Hi all,
A colleague of mine has noted that she has "found that some arcpy or arcgis api tools only work with 'in_memory' instead of 'memory'. ", and that switching from one to the other sometimes gets the intended result (versus failing).
Would anyone have any information on how the two workspaces differ? The documentation here is pretty light: Write geoprocessing output to memory—ArcGIS Pro | Documentation
Something that would be extremely helpful is a list of which geoprocessing tools support which workspace(s).

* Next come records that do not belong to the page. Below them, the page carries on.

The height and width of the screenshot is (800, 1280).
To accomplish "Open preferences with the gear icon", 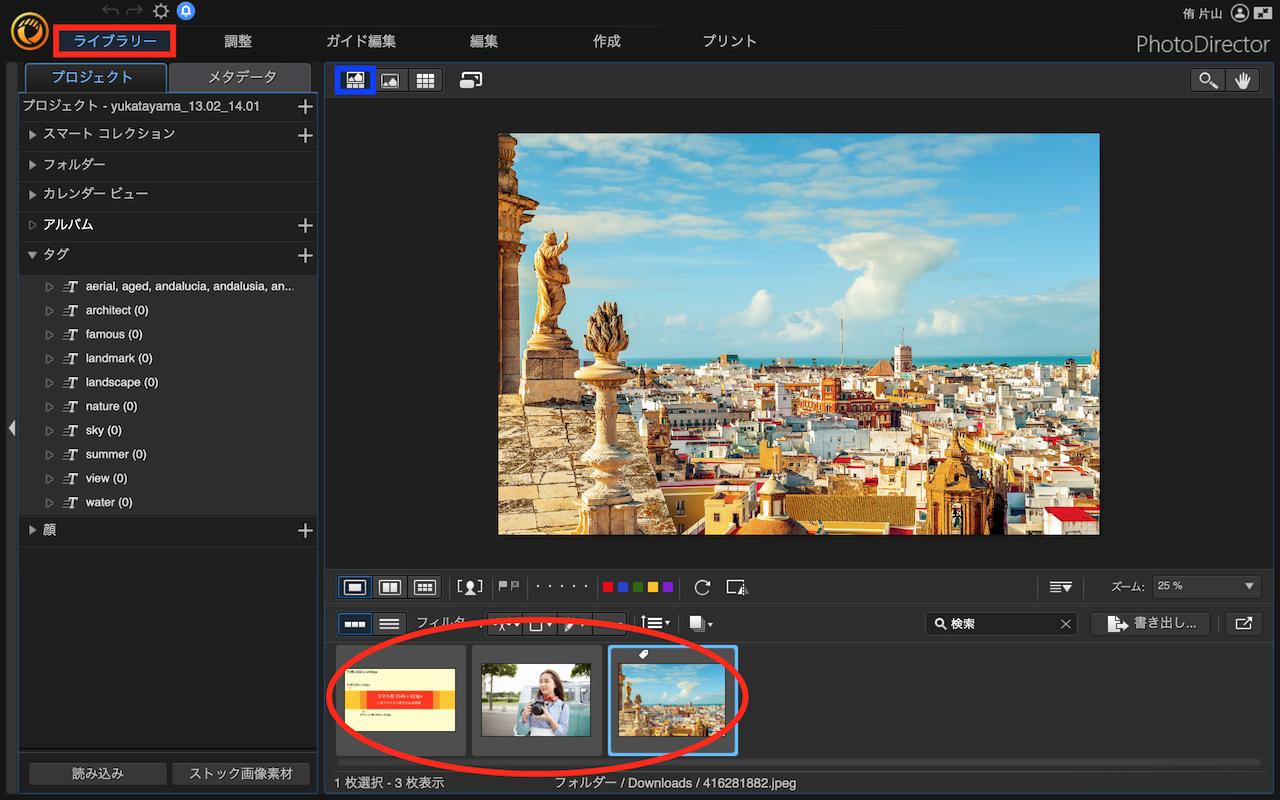I will coord(160,11).
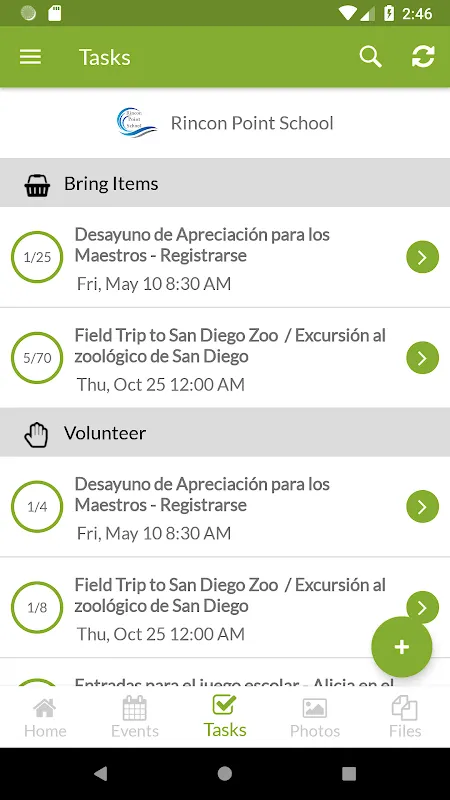Tap the Android back navigation button
The image size is (450, 800).
click(101, 774)
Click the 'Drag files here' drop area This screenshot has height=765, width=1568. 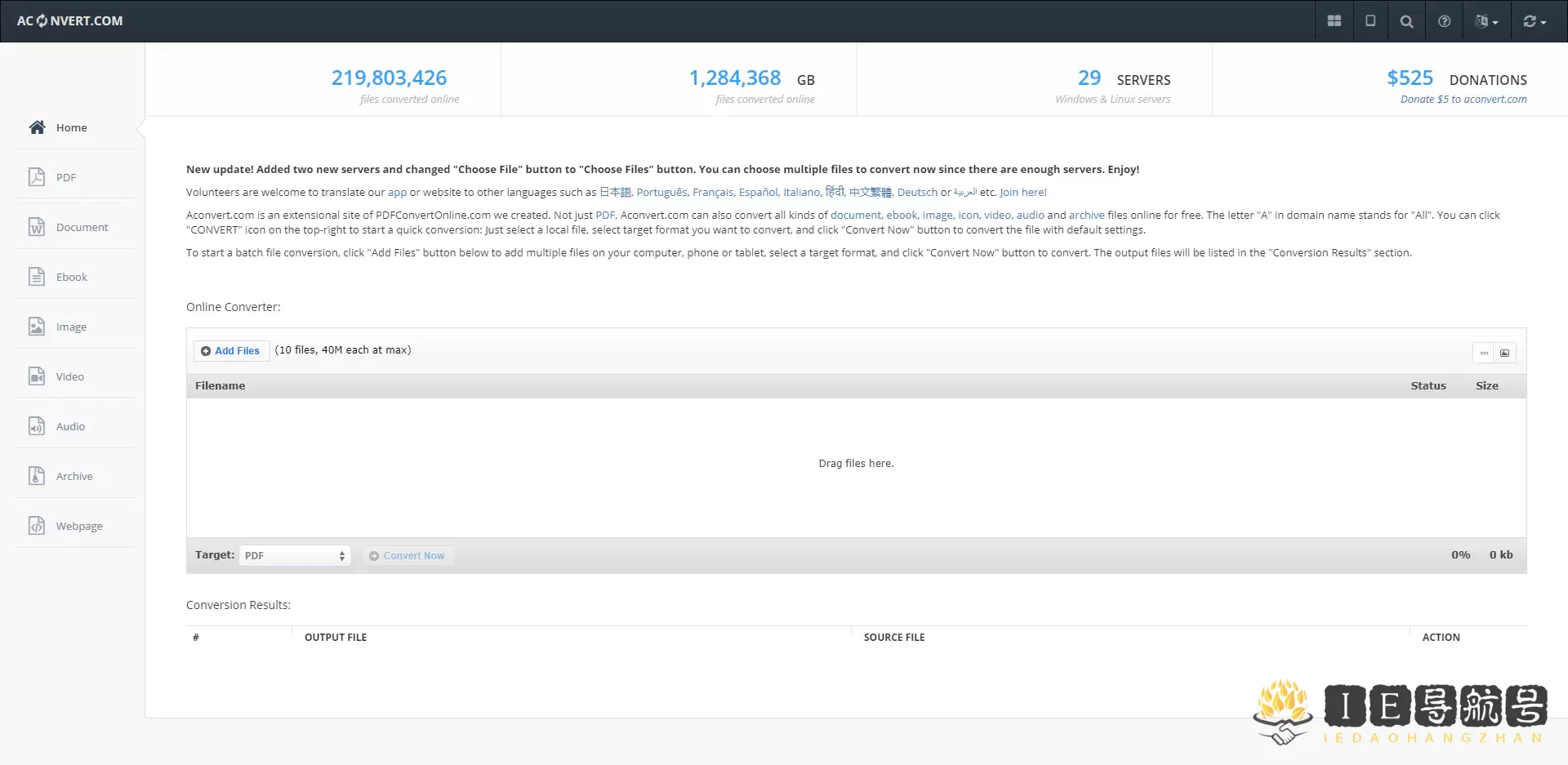pyautogui.click(x=856, y=464)
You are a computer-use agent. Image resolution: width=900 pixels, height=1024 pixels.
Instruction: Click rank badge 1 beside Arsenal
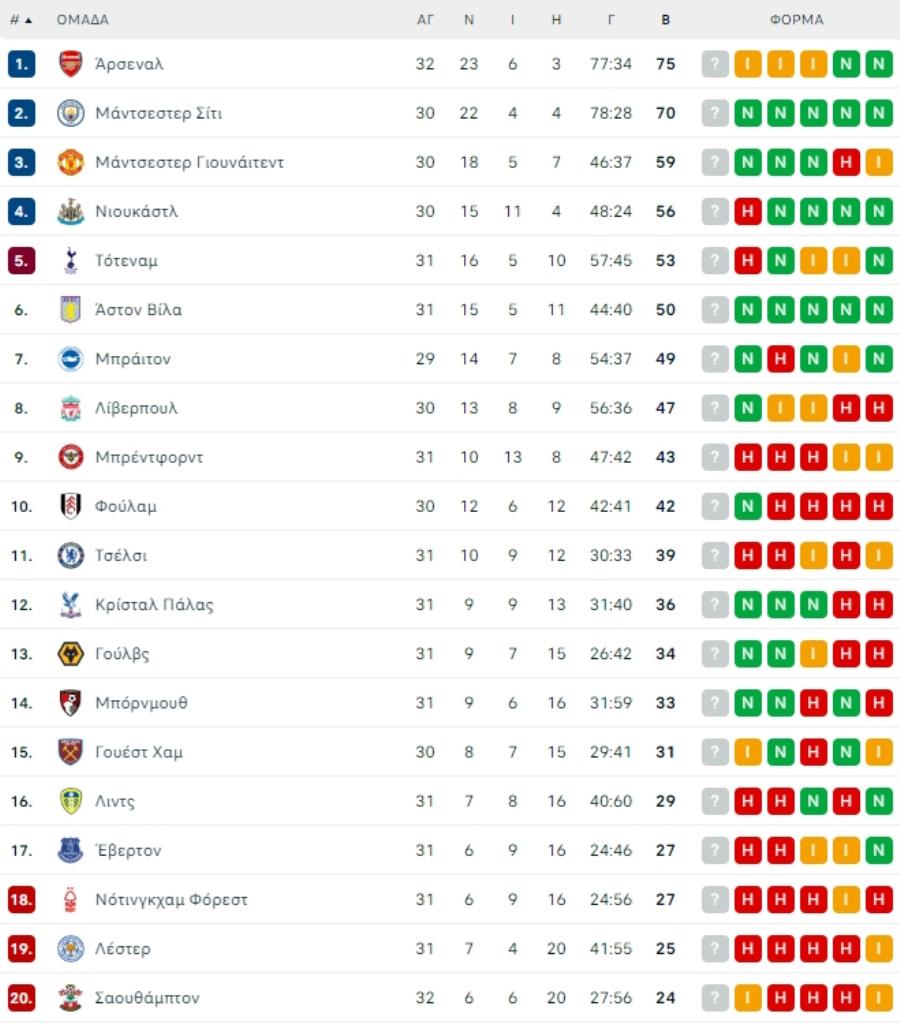pyautogui.click(x=21, y=64)
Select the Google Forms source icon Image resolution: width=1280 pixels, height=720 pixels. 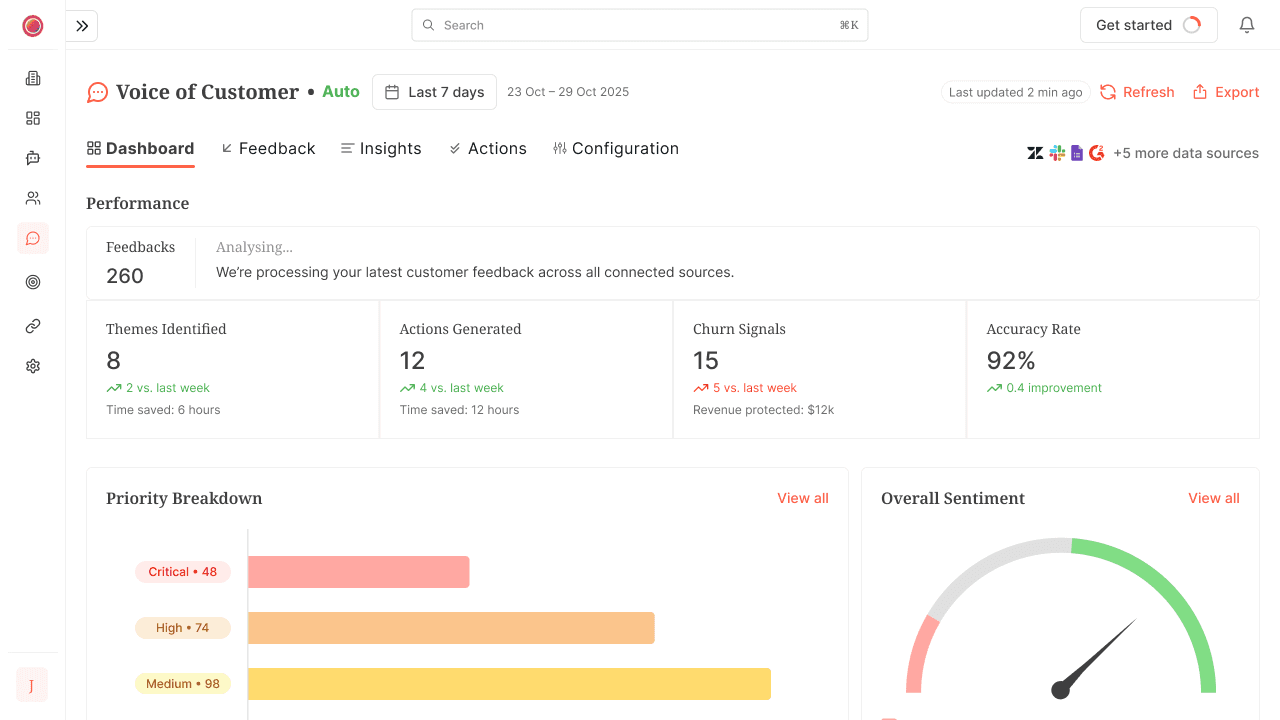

It looks like the page @JoshuaBixby mentioned here got folded into the current Write geoprocessing to memory page: Re: in_memory\ for geoprocessing in ArcGis Pro? - Esri Community In that post, he noted that
In Pro 2.4.x and newer (possibly 2.3.x too), "memory" should store data sets in-memory when using the interactive Python window in Pro while "in_memory" will store data sets on disk.
He also noted
The original in-memory workspace, i.e., "in_memory", is actually only in memory when run out of process, not when run within the ArcGIS Pro application. TheConsiderations when using the in_memory workspace—Appendices | Documentationcovers this topic.
If you want intermediate data sets to be in actual memory while using the ArcGIS Pro application, you need to use the newer in-memory workspace, i.e., "memory". Just be aware, older ArcPy tools that require the workspace to be set using arcpy.env.workspace don't support either in-memory workspace with ArcGIS Pro.
On the same forum thread, another user noted similar behaviour while doing viewshed analysis: Re: in_memory\ for geoprocessing in ArcGis Pro? - Esri Community
Unfortunately, all the links in this thread now point back to that same documentation page: Solved: Re: Working with in_memory? - Esri Community
The only geoprocessing tool that's ever given me trouble with the memory workspace was Project and that might've been fixed over the years. In general, if the tool doesn't operate on a whole workspace, a feature dataset, or anything that has to reside in a feature dataset then it'll work with the memory workspace. Don't use "in_memory" unless you still need ArcMap compatibility.
Given it has been nearly 6 years since ArcGIS Pro 2.4 was released, I would take any documentation and comments from back then with a grain of salt, even if they were accurate/correct at the time. The "memory" workspace has continually, albeit slowly, improved over the releases. For all intents and purposes, "in_memory" is now a legacy artifact that should not be used.